See related article from Inside Higher Ed, “New View of Faculty Liberalism” (bolding mine):

On the question of the education/income gap, Gross and Fosse say that their findings are consistent with the work of Pierre Bourdieu. “For Bourdieu, intellectuals are defined structurally by their possession of high levels of cultural capital and moderate levels of economic capital,” they write. “This structural position, Bourdieu asserts, shapes their politics. . . . Deprived of economic success relative to those in the world of commerce, intellectuals are less likely to be invested in preserving the socioeconomic order, may turn toward redistributionist policies in hopes of reducing perceived status inconsistency, and may embrace unconventional social or political views in order to distinguish themselves culturally from the business classes.”

publiuspen on January 21, 2010 at 9:31 AM

They inherited this mess and it’s becoming theirs. Only now? If you take the reins of a horse, you better be ready to ride or you’ll be in the dirt. Zero and his bunch were in charge from day one. They keep perpetuating this myth about a “mess” and a lot of people still believe it. They love the president and you aren’t going to prove them wrong about him. The dems in congress caused this “mess” and it’s not getting fixed.

Kissmygrits on January 21, 2010 at 10:31 AM

I’ve known many intelligent people without much education and many educated people without much intelligence.

Brooks and his “Educated” friends must learn that a degree in attendance from one of our sacred institutions of “higher learning” aren’t worth much in the real world.

countrybumpkin on January 21, 2010 at 12:16 PM

Massachusetts simply underlined what the polls have shown for months, Obama’s policies are not popular and are causing a great many Americans to get mad at Congress.

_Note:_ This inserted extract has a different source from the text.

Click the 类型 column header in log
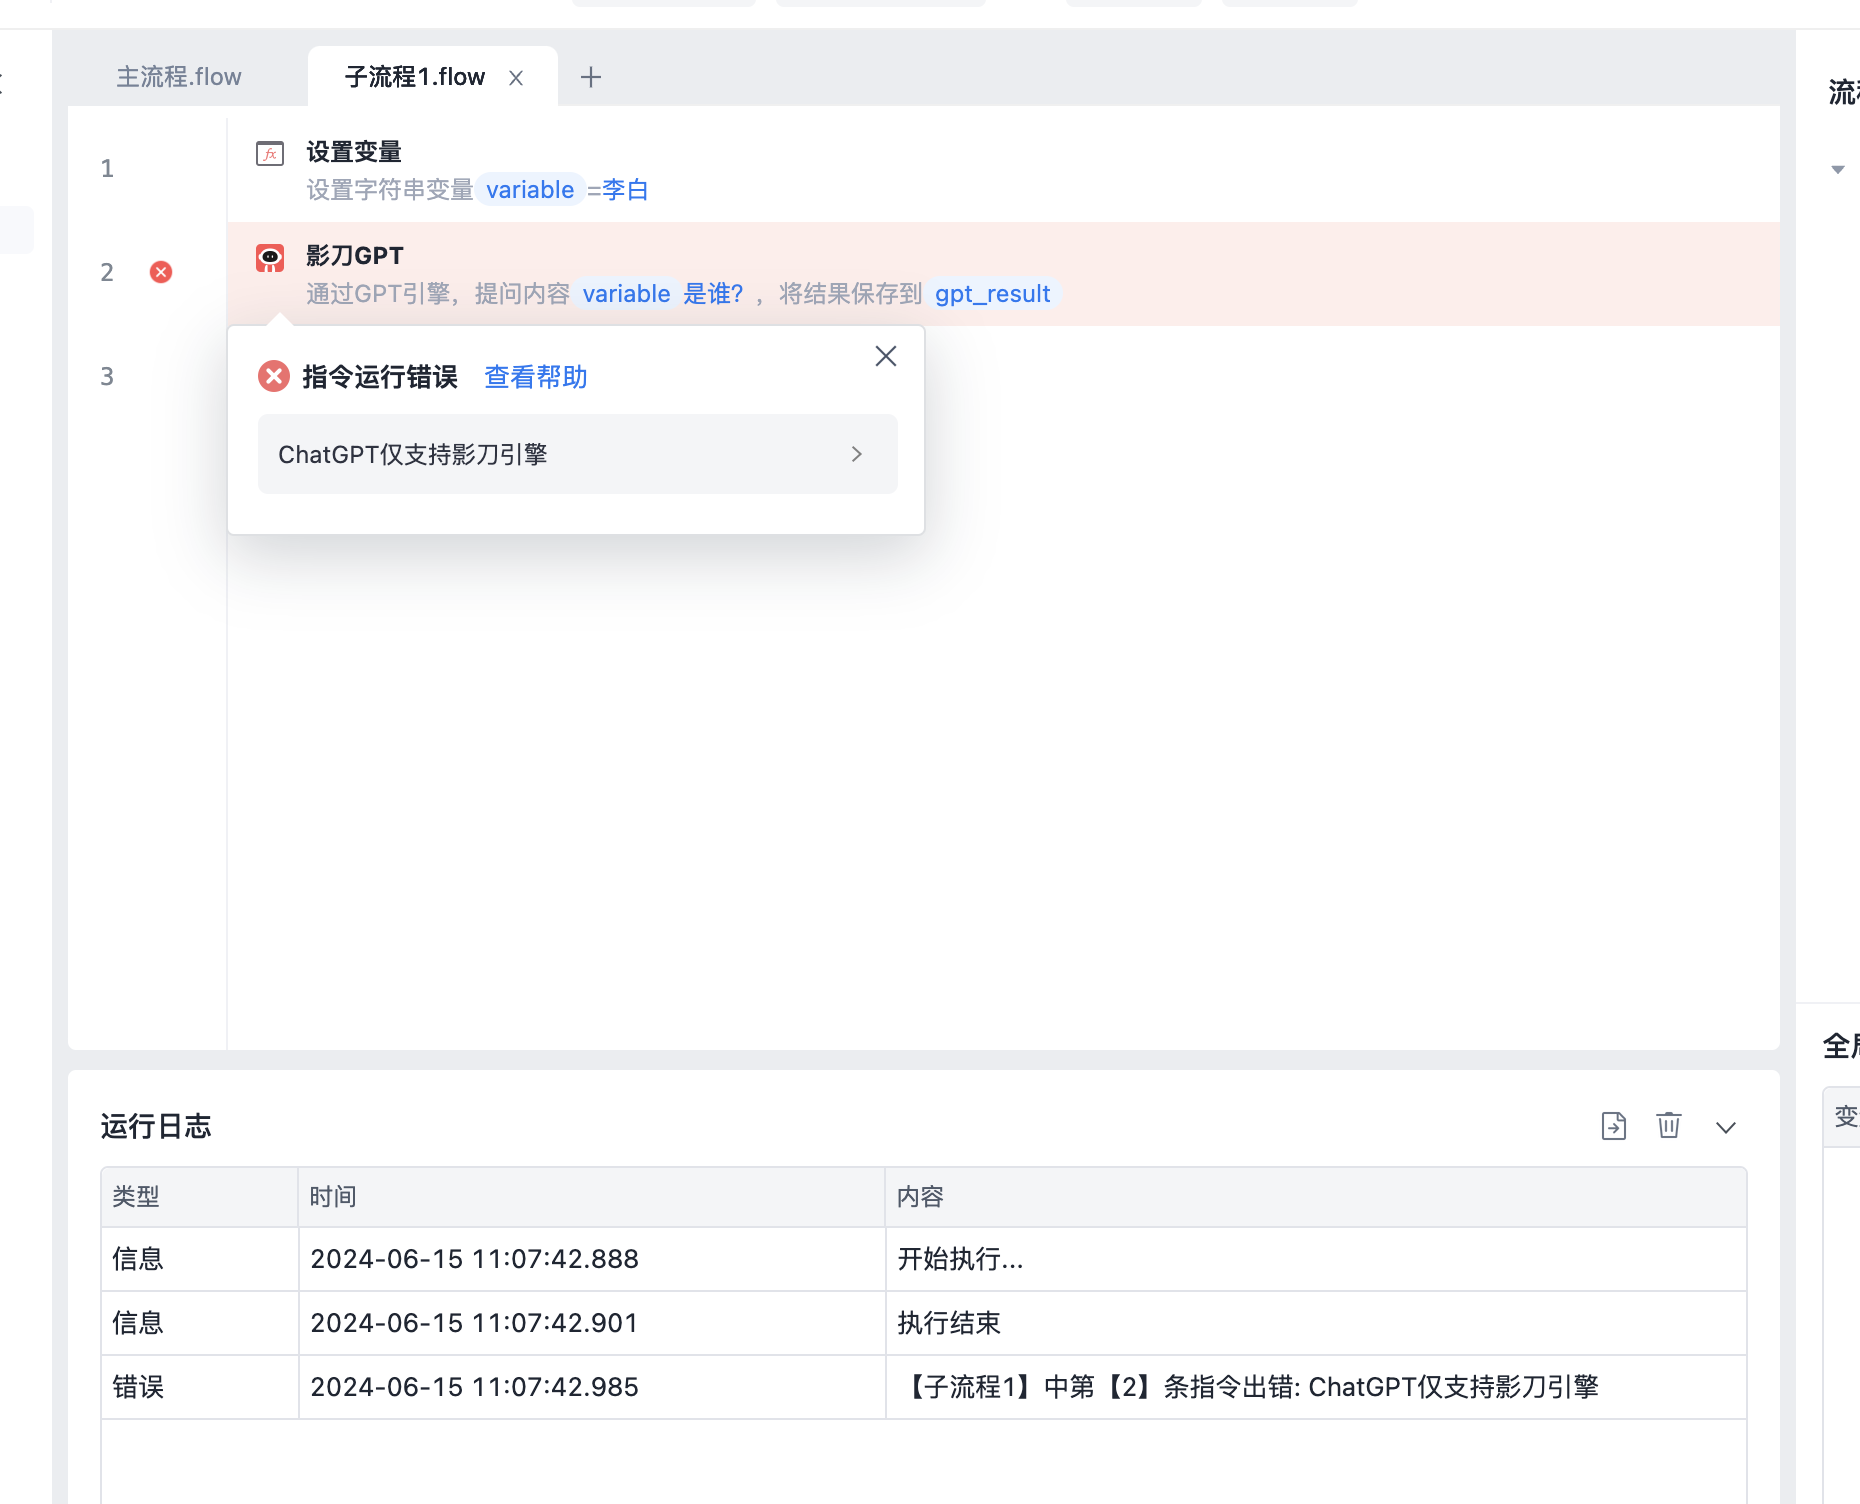point(136,1197)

Dems were in denial since August, but now they have seen some of the truth. Hopefully teabagger will leave the vocabulary from mainstream Democrats.

Has Obama ever showed political nimbleness when confronted with political defeat? No, its a first time for him. He’s always operated in the hothouse of leftist politics. But he does have the great advantage of personal popularity. That is undamaged giving him a springboard to political dominance.